There have been a lot of questions about the Micro Mini CNC Plotter, so here is a close up on some of the parts and a little description of what went into making it.
This is my first CNC project, a micro-mini CNC plotter built from 2 DVD drive stepper motors and one camera stepper motor. It has a 36mm by 36mm drawing area (that’s the size of the big square you see being drawn).
It uses a cartridge from a ball-point pen to draw. Not the best for plotting, but small enough to fit in the print head. I’m looking for a felt-tip pen cartridge to replace it, but haven’t found one small enough.
In terms of hardware, I made it from parts I had sitting around. As you can see, there are a lot of salvage parts as well as some fabricated parts. Most of the small metal parts you see were made (bent up) from pieces of a floppy drive case and some hold downs from inside DVD drives. All the screws came from DVD drives. All the rods came from DVD drives. The wire is from USB mouse cords. The spring is from a DVD door flap.

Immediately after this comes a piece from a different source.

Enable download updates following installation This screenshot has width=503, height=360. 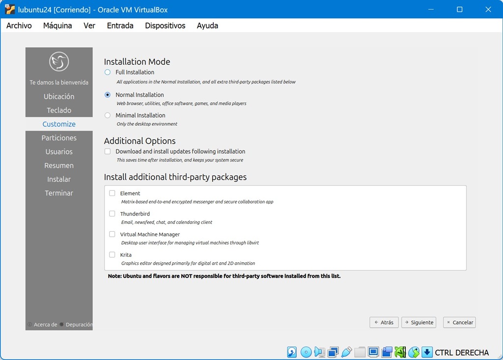[108, 152]
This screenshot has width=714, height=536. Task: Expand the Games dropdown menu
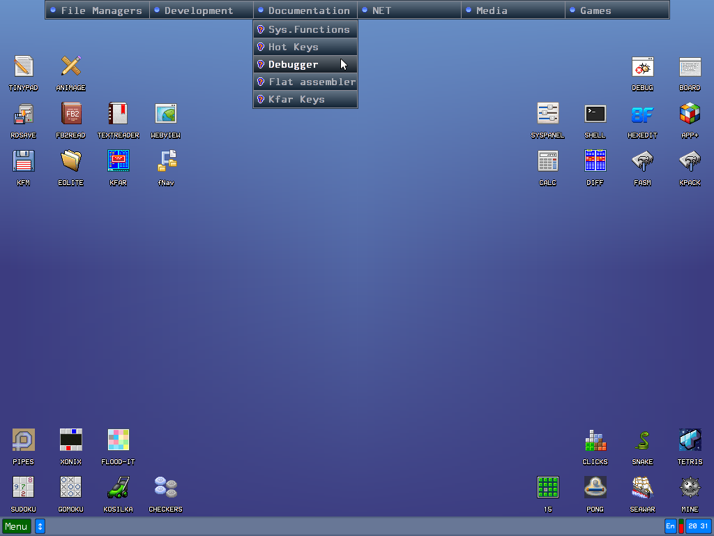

As for electronics, I’m using a generic USB serial adapter to talk to three pic12f675 micros from a Linux desktop. The PICs each control an SN754410 quad half bridge to run the X, Y, and Z axes (motors). Basically I’m sending the pin-out serially to each motor on a master-slave network. Not much else going on.
The software is is a series of stacked Python 3 classes. The lowest level class handles talking to the microcontrollers. On top of that is a stepper class that tracks the motor locations and does the math necessary to make the movements efficient. On top of that is a g-code interpreter, and at the very top is a class specific to this mini-plotter that handles zeroing and the up-down of the pen. The top class also includes the single font definition and the functions that scale and center. I like how the software is stacking up (pun intended), but it needs a lot of refinement still.